To determine the major product $$A$$ of the given reaction sequence, we analyze the transformation occurring at each stage. This sequence is a standard method for synthesizing para-substituted aniline derivatives while preventing unwanted polysubstitution.

The starting compound is nitrobenzene. Treatment with $$Sn/HCl$$ reduces the nitro group $$(-NO_2)$$ to an amino group $$(-NH_2)$$, producing aniline.

The aniline formed is then treated with acetic anhydride $$\left(Ac_2O\right)$$ in the presence of pyridine. This reaction acetylates the amino group to form acetanilide. The acetyl group acts as a protecting group, reducing the strong activating effect of the amino group and thereby preventing tribromination during the subsequent bromination step.

When acetanilide is treated with $$Br_2$$ in acetic acid, electrophilic aromatic substitution takes place. The acetamido group $$(-NHCOCH_3)$$ is an ortho/para-directing group. However, because of steric hindrance near the ortho positions, bromination occurs predominantly at the para position, yielding para-bromoacetanilide as the major product.

Finally, hydrolysis with aqueous $$NaOH$$ removes the acetyl protecting group, regenerating the amino functionality.
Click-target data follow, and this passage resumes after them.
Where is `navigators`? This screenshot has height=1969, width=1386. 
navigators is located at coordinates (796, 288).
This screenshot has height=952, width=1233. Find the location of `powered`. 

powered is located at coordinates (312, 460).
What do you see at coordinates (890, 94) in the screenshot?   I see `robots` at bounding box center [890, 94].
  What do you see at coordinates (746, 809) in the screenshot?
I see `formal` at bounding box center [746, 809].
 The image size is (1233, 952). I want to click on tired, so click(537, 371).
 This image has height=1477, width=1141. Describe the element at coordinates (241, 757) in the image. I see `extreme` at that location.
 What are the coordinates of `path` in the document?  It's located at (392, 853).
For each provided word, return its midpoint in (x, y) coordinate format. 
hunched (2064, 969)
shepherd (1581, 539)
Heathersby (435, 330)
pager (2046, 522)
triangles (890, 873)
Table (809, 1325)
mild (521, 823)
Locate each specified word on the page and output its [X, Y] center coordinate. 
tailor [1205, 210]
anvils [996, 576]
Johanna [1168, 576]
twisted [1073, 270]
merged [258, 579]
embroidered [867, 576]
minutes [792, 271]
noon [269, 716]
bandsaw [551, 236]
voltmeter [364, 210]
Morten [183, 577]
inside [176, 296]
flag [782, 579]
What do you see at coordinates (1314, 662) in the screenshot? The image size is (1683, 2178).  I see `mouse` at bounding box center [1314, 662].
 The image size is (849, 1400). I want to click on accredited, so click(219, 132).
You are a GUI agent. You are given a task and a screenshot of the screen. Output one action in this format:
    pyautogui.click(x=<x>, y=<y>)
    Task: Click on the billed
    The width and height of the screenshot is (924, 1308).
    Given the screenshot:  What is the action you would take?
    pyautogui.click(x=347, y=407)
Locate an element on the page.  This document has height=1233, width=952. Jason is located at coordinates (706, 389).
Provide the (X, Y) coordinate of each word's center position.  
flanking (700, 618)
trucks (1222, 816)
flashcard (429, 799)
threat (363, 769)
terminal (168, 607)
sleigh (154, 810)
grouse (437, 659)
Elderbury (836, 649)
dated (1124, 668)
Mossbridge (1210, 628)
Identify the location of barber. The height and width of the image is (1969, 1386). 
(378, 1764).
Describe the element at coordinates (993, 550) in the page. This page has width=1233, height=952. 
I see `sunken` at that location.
This converts para-bromoacetanilide into para-bromoaniline.

Thus, the overall sequence is

$$\text{Nitrobenzene} \xrightarrow{Sn/HCl} \text{Aniline} \xrightarrow{Ac_2O,;Pyridine} \text{Acetanilide} \xrightarrow{Br_2,;AcOH} p\text{-Bromoacetanilide} \xrightarrow{NaOH(aq)} p\text{-Bromoaniline}.$$

Therefore, the major product $$A$$ is para-bromoaniline, in which the $$-NH_2$$ and $$-Br$$ groups are positioned para to each other on the benzene ring.

Hence, the correct answer is $$p$$-bromoaniline, corresponding to the first option.